Complexity science, however, has a solution (here). A group of economists (L. Wang, K. Ahn, C. Kim, and C. Ha) from Korean, American, and Chinese institutions provide a summary of many studies which employed sophisticated computer programs to build “agent-based models” of financial markets and assets bubbles. This technique is a common way to study complex adaptive systems and their emergent properties across many scientific disciplines. The paper is a fascinating survey of the progress complexity science has made in understanding asset bubbles. Although the jargon is technical, the phenomena that are being uncovered are likely more recognizable to a veteran investor than the unrealistic assumptions of classical economics. The paper discusses how sentiment and herding behavior impacts financial markets—intuitive concepts well known to traders.
Predictions of politics and policy have also been a focus of complexity science. A recent paper (here) reveals that zooming out can enhance our ability to predict political outcomes. The paper shows significant increases in predictive power when opinion polls ask a person to estimate how a related group will vote rather than themselves. “We realized that if we ask a national sample of people about who their friends are going to vote for, we get more accurate predictions than if we ask them who they’re going to vote for,” says Mirta Galesic, who is the corresponding author. “We found that people are actually pretty good at estimating the beliefs of people around them.” Researchers discovered that we process data about our social groups very efficiently, and multiple biases prevent us from discussing our own political views with precision. Another example of complexity science’s impact on political science can be seen in another article by researchers from SFI (here). The scientists built a computer model which may explain the recent trend towards political polarization. Lead author Vicky Chuqiao Yang explains “By being ‘inbetweeners,’ independents are viewed as unfavorably as the other party by both sides, and left out. So, Independents get the worst of both worlds, and there are downstream consequences.”

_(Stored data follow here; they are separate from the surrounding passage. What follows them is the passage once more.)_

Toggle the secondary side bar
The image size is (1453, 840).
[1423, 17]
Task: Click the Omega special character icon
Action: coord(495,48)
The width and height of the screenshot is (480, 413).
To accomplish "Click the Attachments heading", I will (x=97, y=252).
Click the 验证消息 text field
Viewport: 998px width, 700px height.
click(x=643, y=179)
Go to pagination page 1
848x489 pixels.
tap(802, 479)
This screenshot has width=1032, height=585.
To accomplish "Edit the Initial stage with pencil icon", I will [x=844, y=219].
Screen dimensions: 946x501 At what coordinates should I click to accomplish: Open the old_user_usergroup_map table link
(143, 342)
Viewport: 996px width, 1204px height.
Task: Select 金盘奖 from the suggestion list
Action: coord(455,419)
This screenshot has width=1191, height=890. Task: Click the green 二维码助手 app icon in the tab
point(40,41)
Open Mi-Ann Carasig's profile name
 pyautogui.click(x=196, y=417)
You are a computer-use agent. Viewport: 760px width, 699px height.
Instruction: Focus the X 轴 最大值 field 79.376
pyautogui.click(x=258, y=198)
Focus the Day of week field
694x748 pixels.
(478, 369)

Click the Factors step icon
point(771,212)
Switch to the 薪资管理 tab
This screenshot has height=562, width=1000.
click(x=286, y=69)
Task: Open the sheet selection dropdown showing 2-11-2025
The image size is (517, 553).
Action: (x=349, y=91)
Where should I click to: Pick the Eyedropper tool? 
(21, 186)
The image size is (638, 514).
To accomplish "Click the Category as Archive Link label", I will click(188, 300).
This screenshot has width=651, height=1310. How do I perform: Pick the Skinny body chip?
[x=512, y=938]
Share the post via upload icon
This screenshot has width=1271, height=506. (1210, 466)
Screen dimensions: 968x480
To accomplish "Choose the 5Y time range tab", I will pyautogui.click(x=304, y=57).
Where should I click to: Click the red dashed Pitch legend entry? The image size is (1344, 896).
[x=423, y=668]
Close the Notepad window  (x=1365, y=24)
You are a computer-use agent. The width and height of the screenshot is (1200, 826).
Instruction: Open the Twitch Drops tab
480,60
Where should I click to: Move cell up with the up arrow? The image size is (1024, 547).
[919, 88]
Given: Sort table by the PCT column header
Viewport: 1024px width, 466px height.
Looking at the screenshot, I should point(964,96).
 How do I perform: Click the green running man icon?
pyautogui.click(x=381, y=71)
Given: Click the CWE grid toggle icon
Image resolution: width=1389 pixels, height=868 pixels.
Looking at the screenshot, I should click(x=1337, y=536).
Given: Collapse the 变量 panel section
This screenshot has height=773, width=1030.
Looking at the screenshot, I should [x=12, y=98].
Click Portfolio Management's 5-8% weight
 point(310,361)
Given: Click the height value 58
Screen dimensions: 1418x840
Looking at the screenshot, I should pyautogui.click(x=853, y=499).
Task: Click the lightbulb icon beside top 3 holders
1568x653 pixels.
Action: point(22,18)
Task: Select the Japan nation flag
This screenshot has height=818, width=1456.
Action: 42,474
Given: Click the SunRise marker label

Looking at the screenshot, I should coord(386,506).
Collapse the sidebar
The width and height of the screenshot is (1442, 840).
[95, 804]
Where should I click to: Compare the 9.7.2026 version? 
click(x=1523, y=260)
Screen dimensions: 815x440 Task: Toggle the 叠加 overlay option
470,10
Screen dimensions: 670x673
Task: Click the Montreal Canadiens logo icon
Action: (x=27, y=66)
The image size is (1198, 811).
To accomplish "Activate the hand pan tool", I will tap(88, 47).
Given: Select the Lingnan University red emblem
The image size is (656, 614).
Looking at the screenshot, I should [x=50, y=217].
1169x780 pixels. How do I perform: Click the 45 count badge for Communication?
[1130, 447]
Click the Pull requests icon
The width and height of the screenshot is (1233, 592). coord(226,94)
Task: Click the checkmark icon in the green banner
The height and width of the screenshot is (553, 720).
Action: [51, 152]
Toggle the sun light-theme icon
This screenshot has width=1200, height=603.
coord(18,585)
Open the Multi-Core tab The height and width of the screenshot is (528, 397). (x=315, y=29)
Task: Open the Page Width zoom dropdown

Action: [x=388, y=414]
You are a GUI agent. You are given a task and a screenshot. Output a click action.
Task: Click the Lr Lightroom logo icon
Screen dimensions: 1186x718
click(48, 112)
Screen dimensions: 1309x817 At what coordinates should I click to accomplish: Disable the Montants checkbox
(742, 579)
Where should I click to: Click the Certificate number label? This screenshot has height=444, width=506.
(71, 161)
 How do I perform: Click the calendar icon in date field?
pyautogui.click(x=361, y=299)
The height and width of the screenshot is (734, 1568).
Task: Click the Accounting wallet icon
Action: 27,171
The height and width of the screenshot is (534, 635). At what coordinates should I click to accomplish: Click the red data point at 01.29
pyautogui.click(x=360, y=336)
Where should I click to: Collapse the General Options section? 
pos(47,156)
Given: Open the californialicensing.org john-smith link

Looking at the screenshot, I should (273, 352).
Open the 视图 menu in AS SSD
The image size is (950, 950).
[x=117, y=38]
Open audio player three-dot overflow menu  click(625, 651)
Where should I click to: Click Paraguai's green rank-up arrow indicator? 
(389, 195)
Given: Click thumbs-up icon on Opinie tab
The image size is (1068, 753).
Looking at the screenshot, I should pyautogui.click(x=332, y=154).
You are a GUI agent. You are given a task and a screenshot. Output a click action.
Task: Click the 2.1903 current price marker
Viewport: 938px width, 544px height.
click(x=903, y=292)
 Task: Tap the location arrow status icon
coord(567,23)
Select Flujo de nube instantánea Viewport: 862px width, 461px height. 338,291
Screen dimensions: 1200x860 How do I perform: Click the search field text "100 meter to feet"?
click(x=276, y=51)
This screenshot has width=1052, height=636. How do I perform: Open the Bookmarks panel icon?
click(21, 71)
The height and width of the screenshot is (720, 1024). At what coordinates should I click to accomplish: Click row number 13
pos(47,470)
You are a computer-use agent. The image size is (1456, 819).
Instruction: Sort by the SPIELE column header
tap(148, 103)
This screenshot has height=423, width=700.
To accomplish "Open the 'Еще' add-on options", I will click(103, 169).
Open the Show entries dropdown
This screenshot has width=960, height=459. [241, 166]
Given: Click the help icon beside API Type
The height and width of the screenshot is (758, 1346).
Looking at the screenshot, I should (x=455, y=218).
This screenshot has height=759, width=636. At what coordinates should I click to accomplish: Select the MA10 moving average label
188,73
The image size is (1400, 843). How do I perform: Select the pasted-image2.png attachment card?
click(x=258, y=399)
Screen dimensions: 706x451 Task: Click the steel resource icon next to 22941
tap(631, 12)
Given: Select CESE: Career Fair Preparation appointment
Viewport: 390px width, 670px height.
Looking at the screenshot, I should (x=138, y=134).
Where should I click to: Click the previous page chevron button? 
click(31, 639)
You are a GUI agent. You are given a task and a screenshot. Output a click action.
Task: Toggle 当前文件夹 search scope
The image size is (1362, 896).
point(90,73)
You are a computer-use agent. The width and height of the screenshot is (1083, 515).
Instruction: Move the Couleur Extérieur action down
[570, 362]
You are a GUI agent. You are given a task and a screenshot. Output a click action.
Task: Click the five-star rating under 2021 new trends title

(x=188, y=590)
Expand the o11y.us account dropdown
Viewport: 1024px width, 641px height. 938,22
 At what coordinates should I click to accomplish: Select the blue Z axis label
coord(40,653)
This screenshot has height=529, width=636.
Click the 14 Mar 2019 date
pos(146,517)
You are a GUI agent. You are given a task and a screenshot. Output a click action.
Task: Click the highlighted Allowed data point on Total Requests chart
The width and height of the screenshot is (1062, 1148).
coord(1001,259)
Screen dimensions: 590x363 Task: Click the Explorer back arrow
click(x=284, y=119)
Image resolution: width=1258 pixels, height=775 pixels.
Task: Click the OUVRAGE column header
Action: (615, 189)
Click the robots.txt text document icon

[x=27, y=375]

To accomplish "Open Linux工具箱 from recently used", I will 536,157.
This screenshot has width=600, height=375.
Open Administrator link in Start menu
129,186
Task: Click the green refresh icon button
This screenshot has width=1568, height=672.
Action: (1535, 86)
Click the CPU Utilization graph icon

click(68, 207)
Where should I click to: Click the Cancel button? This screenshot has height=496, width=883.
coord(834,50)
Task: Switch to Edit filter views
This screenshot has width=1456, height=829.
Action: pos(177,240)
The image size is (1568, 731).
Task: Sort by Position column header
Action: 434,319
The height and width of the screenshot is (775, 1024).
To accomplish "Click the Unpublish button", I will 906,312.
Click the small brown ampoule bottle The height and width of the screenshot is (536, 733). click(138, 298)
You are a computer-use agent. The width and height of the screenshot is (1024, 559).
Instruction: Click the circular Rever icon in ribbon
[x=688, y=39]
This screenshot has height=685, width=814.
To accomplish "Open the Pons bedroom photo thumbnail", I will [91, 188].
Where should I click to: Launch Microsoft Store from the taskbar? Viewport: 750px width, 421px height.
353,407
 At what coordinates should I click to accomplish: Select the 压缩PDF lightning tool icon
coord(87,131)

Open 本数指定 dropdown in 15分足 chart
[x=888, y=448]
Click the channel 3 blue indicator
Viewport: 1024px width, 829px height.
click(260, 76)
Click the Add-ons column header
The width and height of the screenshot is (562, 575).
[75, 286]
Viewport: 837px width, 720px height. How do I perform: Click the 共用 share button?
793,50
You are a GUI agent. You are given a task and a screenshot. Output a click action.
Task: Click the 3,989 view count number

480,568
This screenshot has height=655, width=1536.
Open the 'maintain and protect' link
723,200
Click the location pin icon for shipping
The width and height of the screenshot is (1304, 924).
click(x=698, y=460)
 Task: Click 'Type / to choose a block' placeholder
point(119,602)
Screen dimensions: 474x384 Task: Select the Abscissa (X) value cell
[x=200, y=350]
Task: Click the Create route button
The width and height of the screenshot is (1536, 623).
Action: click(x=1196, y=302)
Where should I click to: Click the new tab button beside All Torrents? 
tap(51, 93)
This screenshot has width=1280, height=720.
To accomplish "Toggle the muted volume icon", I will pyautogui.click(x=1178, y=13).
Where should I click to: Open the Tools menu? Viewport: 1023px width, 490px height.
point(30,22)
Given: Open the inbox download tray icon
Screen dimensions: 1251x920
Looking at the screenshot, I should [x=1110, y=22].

Capstone is the only firm in the world with a unique focus on both policy and business strategy. As such, we are constantly working at improving our understanding of and ability to predict policy and market trends. We have recently written about new techniques we have adopted to improve the accuracy and precision of our policy predictions, and recently our efforts were featured in an article by Entrepreneur magazine. We don’t intend to stop trying to find ways to improve, and we believe that complexity science and the work of organizations like the Santa Fe Institute hold the secret to significant leaps forward in our understanding of markets and politics.